"Alcune società quotate pensano troppo a breve termine"
Il cambiamento climatico non è solo una sfida ambientale, ma anche economica. Patrick Dupoux, Presidente del Consiglio di Amministrazione di Quantis e Senior Partner di BCG, e Allon Zeitoun, CEO di Quantis, spiegano in un'intervista quali sono le opportunità disponibili e perché le aziende svizzere sono particolarmente ben posizionate.
Cosa vi ha sorpreso di più del vostro studio "Adaptation & Resilience of Companies in the Face of Climate Change"?
Patrick Dupoux: Quanto sia forte l'impatto economico del cambiamento climatico già oggi! In un precedente studio condotto in collaborazione con il World Economic Forum, abbiamo dimostrato che i disastri legati al clima hanno causato danni per oltre 3,6 trilioni di dollari negli ultimi 25 anni. Se non agiamo, il PIL globale potrebbe diminuire del 20% entro la fine del secolo. Allo stesso tempo, possiamo constatare che le perdite maggiori possono essere evitate con investimenti mirati pari ad appena il 2% del PIL globale. Ciò richiede sia misure di riduzione ("mitigazione") che misure concrete di adattamento ("adattamento").
Allon Zeitoun: Mi stupisce la diversità di reazione delle aziende ai rischi, anche all'interno dello stesso settore. Alcune agiscono con grande lungimiranza, analizzando l'intera catena del valore e non solo riducendo le emissioni, ma anche diversificando attivamente. Altre si limitano a piani di emergenza, come facevano dieci anni fa.
Perché così pochi modelli di business tengono conto del cambiamento climatico?
Dupoux: Le ragioni sono diverse. Alcuni amministratori delegati di società quotate in borsa sono più orientati al breve termine rispetto a quelli delle aziende familiari, ad esempio. Gli investimenti sostenibili prevengono i danni futuri, ma non portano ritorni immediati: la pressione per giustificarli è maggiore. E: il quadro normativo, come la direttiva CSRD dell'UE sulla rendicontazione di sostenibilità, è in continua evoluzione. Le emissioni dell'ambito 3 lungo la catena di fornitura sono particolarmente difficili da misurare.

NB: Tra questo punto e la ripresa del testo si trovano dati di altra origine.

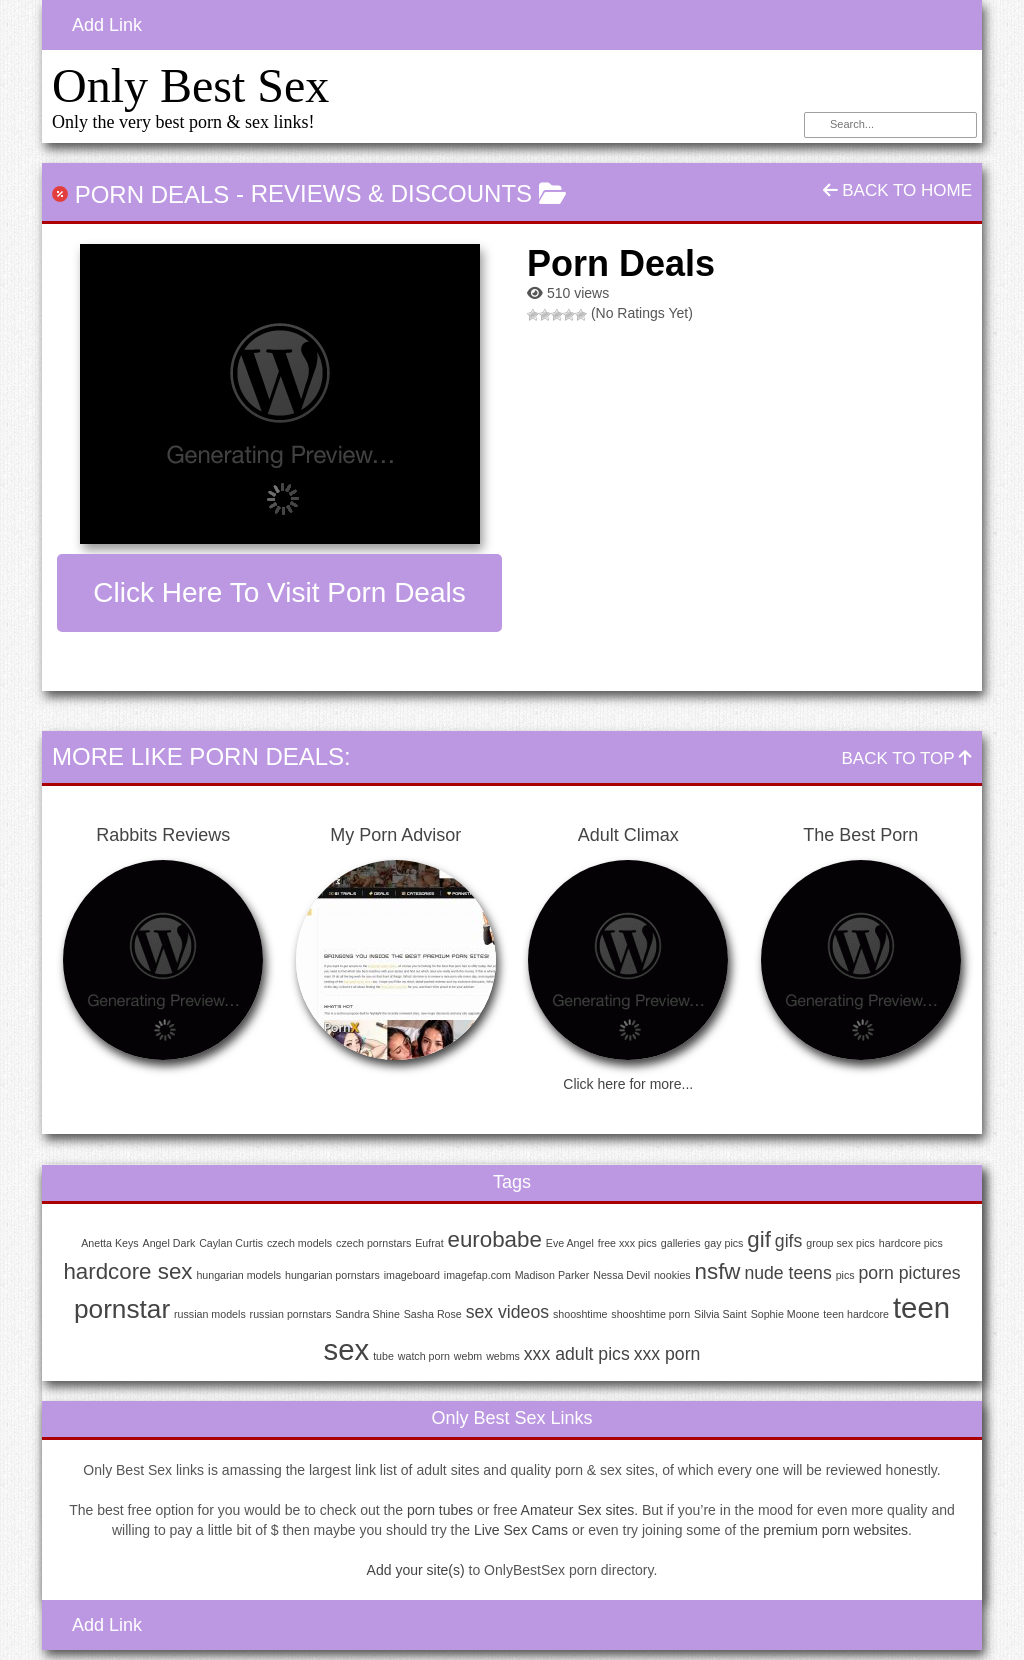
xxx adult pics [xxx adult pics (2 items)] (577, 1354)
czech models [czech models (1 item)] (299, 1243)
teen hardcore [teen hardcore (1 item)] (856, 1314)
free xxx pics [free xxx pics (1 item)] (627, 1243)
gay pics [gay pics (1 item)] (723, 1243)
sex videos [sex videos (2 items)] (507, 1312)
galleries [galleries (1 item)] (681, 1243)
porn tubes (440, 1510)
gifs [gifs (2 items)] (788, 1241)
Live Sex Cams (521, 1530)
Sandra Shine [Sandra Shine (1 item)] (367, 1314)
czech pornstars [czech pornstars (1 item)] (373, 1243)
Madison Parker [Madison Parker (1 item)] (552, 1275)
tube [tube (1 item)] (383, 1356)
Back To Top (907, 758)
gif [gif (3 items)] (759, 1239)
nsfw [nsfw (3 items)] (718, 1271)
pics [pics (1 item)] (845, 1275)
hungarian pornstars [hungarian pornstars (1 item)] (332, 1275)
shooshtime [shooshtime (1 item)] (580, 1314)
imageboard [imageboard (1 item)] (412, 1275)
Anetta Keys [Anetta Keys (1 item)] (109, 1243)
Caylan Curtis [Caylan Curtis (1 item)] (231, 1243)
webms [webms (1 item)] (503, 1356)
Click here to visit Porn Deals (279, 592)
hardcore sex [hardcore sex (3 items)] (127, 1271)
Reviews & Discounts (391, 193)
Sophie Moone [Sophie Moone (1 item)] (785, 1314)
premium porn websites (835, 1530)
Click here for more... (628, 1084)
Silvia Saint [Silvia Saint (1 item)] (720, 1314)
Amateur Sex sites (578, 1510)
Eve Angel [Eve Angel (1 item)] (570, 1243)
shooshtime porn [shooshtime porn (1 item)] (650, 1314)
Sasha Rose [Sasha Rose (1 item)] (433, 1314)
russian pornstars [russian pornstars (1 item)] (291, 1314)
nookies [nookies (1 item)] (672, 1275)
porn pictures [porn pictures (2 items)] (910, 1273)
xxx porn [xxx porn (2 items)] (667, 1354)
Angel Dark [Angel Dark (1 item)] (169, 1243)
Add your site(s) (416, 1570)
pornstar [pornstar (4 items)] (122, 1309)
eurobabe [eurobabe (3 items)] (495, 1239)
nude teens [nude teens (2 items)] (787, 1273)
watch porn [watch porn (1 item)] (424, 1356)
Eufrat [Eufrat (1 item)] (429, 1243)
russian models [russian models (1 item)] (210, 1314)
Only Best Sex (190, 85)
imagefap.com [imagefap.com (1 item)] (477, 1275)
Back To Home (897, 190)
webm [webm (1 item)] (468, 1356)
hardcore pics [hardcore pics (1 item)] (911, 1243)
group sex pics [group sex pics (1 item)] (840, 1243)
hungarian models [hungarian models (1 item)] (238, 1275)
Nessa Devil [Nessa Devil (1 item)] (621, 1275)
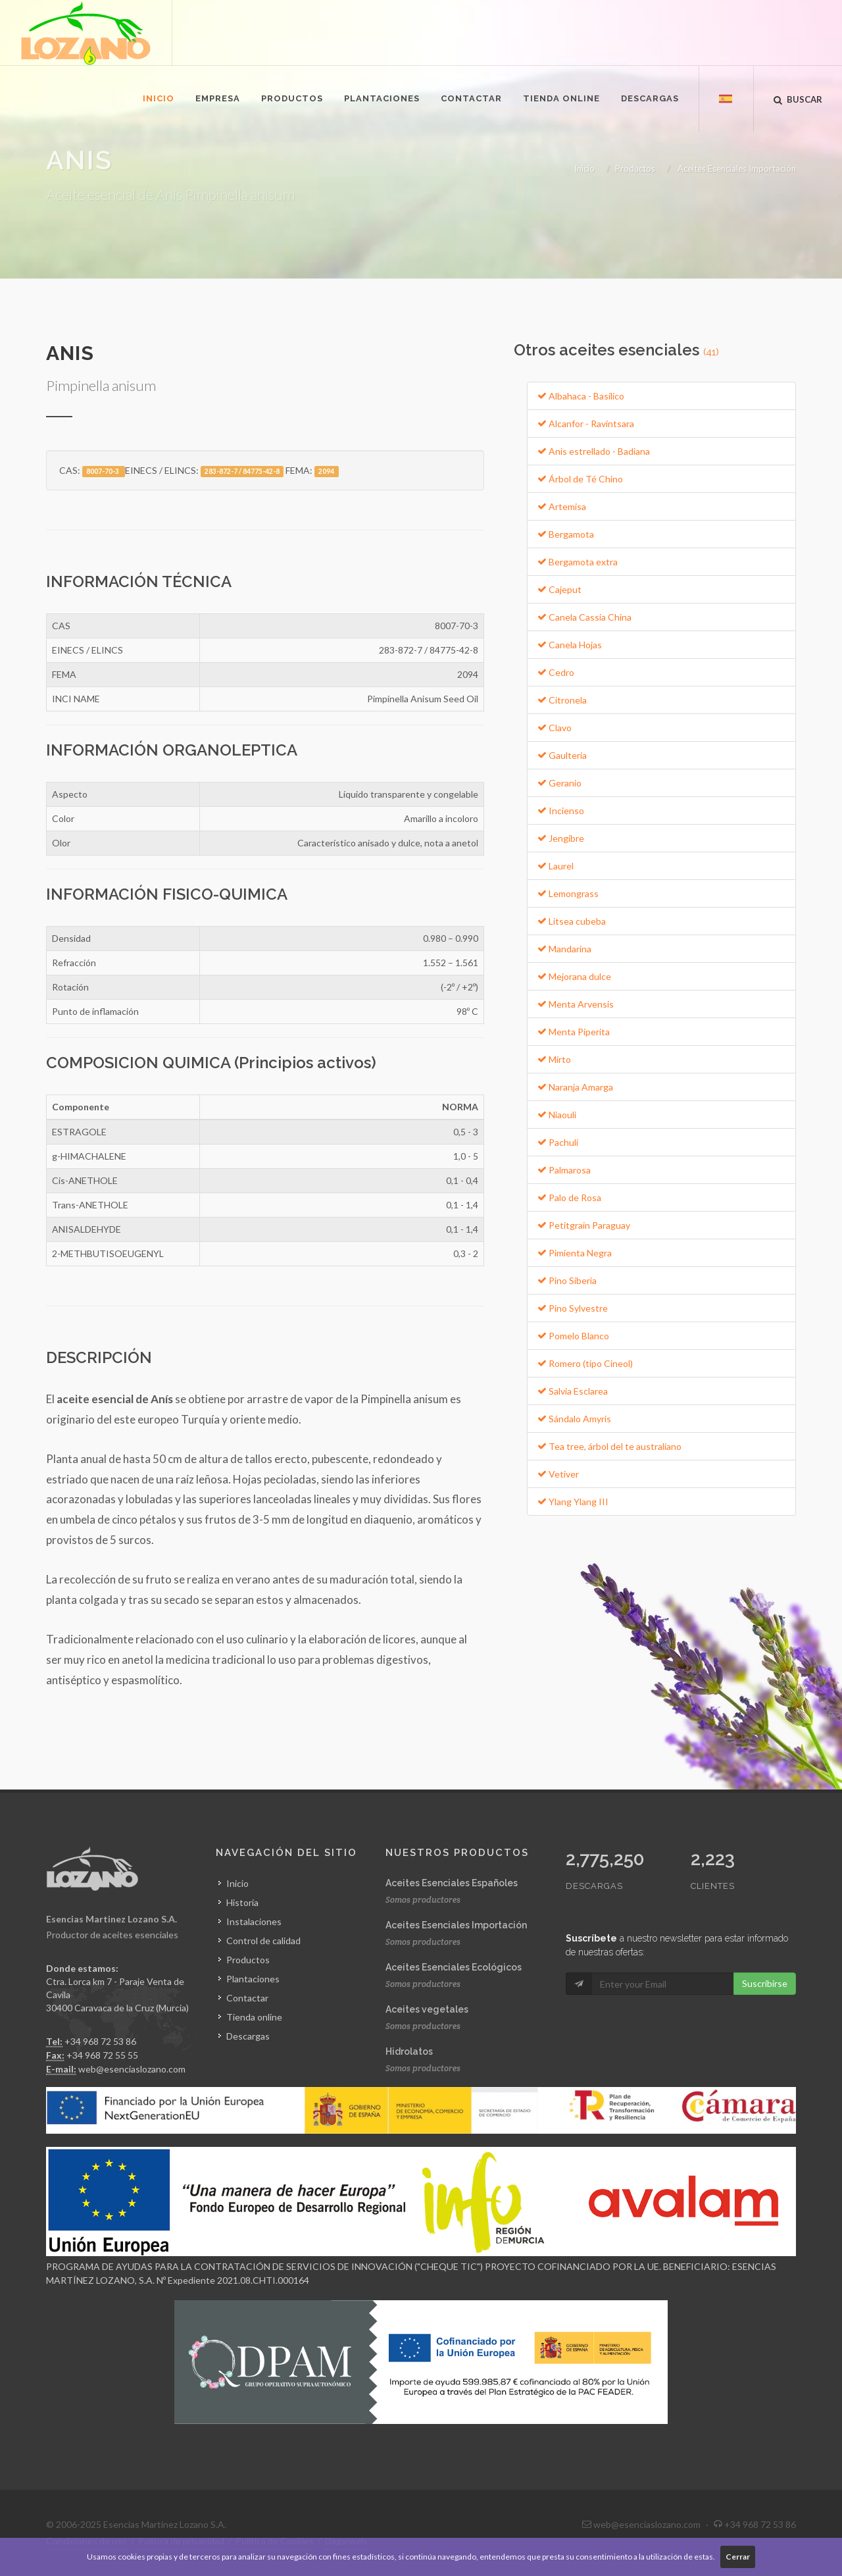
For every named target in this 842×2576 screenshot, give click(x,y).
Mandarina (564, 948)
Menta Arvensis (575, 1004)
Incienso (560, 810)
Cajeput (559, 589)
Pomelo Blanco (573, 1335)
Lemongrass (568, 893)
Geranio (559, 782)
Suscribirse (764, 1983)
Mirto (554, 1059)
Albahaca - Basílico (580, 395)
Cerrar (738, 2557)
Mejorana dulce (574, 976)
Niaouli (556, 1114)
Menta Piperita (573, 1031)
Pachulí (557, 1142)
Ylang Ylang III (572, 1501)
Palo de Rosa (569, 1197)
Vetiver (558, 1474)
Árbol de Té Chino (580, 478)
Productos (635, 168)
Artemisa (561, 506)
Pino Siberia (567, 1280)
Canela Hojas (569, 644)
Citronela (562, 700)
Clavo (554, 727)
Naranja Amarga (575, 1087)
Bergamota (565, 534)
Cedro (555, 672)
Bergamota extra (577, 561)
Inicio (584, 168)
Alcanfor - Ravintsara (585, 423)
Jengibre (560, 838)
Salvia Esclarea (572, 1391)
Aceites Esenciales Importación (737, 168)
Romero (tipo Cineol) (585, 1363)
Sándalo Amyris (574, 1418)
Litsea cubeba (571, 921)
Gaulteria (562, 755)
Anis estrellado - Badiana (593, 451)
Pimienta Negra (574, 1252)
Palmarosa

Ci sono industrie che sottovalutano i rischi climatici?
Zeitoun: Tutte le industrie sottovalutano i rischi, ma alcune sono più avanti. Le compagnie di assicurazione stanno già analizzando i rischi climatici in modo molto approfondito. Anche le società di telecomunicazioni si stanno dimostrando previdenti, perché le loro infrastrutture sono particolarmente vulnerabili. L'industria alimentare, invece, è ancora agli inizi, anche se probabilmente sarà la più colpita.
Dupoux: È proprio qui che la tecnologia, come l'intelligenza artificiale, può fare la differenza, ad esempio attraverso modelli climatici più precisi o previsioni ottimizzate dei raccolti.
Anche i cambiamenti normativi rappresentano un rischio. Colpiscono in modo particolare le PMI?
Dupoux: Ritengo che la legislazione ambientale sia essenziale, ma vedo due insidie. Regolamenti troppo rigidi in Europa spostano la produzione in Paesi che non hanno normative sul clima. E i continui cambiamenti sovraccaricano le PMI. Hanno bisogno di sicurezza nella pianificazione.
Qual è il suo consiglio più importante per le aziende svizzere?
Zeitoun: La Svizzera ha una spiccata cultura del rischio e una grande forza innovativa: i migliori presupposti per sviluppare soluzioni resistenti al clima. È il momento di capitalizzare questi punti di forza.